Een rijke leeromgeving nodigt leerlingen uit om op onderzoek te gaan. Een omgeving die uitnodigt
om activiteiten te ontplooien in voor kinderen betekenisvolle situaties waarin een wiskundig
probleem op een min of meer natuurlijke manier ontstaat (bijvoorbeeld de huishoek).
- Hoeveel borden zijn er nodig?
- Hoe lang duurt het nog voordat het eten klaar is?
De hele dag door zijn er kansen die kunnen worden benut om de ontwikkeling van getalbegrip te
stimuleren
- Hoeveel kinderen zijn er niet op school vandaag?
- De hoeveelste dag is het vandaag?
- Hoeveel knikkers heb je gewonnen?
- Verstoppertje spelen, hinkelen, tikkertje, om de beurt tien keer heen en weer op de
schommel
- Wie heeft de hoogste toren; hoeveel blokken meer?
Zone van naaste ontwikkeling = bij dat wat de leerling zonder begeleiding nog net niet kan doen,
maar met begeleiding al wel. Dit betekent dat de leerkracht precies die situaties creëert en die
vragen stelt die het kind steeds een stapje verder brengen in zijn ontwikkeling.
Leren tellen
Omgaan met hoeveelheden
Drie muntjes is meer dan twee muntjes, ongeacht wat de waarde is. Objecten in eenzelfde structuur
te leggen en deze te vergelijken.
Bij een één-op-één-relatie gaat het om een één-op-één-koppeling. Bijvoorbeeld: er zijn evenveel
traktaties als kinderen, voor ieder potje is er een deksel.
Als de hoeveelheid onoverzichtelijk is, raken jonge kinderen al snel letterlijk de tel kwijt. Als de juf
dan vraagt of handiger kan, stellen sommige kinderen voor om groepjes te maken en dan de groepjes
,te vergelijken. Wellicht oppert een leerling ook wel het idee om steeds één dropje en één
pepermuntje te koppelen en die dan door te strepen, zodat ze weten dat ze die gehad hebben. Het
begrijpen van deze koppeling is essentieel voor het vervolg van het leerproces van het leren tellen.

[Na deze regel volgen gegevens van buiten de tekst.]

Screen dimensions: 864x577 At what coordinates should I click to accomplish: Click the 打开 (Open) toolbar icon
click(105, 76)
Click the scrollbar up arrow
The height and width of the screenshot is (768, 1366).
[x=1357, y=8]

De ontdekking dat je zo zonder te tellen ook kunt bepalen van welke er meer of minder zijn, is vaak
een openbaring. Het gaat om een inzicht dat vooraf gaat aan het tellen.
Kleine hoeveelheden herkennen
Rond het tweede levensjaar worden kinderen zich bewust van kleine hoeveelheden en het telwoord
dat daarbij hoort (kan fout gaan vier zeggen in plaats van twee).
Subiteren = zonder te tellen meteen zien hoeveel erop tafel ligt, direct herkennen van kleine
hoeveelheden.
Tellen
Akoestisch tellen is het hardop zeggen van de telrij (1, 2, 3, 4) in een soort versje.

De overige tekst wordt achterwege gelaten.